=== Begin Enclosure ===

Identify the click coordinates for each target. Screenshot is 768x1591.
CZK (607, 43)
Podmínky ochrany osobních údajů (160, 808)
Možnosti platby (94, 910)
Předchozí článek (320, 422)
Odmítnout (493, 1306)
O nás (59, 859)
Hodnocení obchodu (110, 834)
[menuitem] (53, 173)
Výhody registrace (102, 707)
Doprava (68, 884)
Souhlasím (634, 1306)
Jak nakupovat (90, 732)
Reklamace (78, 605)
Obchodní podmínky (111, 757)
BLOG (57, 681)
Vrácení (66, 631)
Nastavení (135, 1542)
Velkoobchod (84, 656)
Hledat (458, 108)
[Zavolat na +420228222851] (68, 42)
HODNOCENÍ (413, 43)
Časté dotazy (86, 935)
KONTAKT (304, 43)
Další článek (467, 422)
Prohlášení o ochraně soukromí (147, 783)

=== End Enclosure ===

The problem
Lines from the one containing "KONTAKT (304, 43)" through the final line of the material should be set down exactly, and no other lines.

Result below
KONTAKT (304, 43)
Další článek (467, 422)
Prohlášení o ochraně soukromí (147, 783)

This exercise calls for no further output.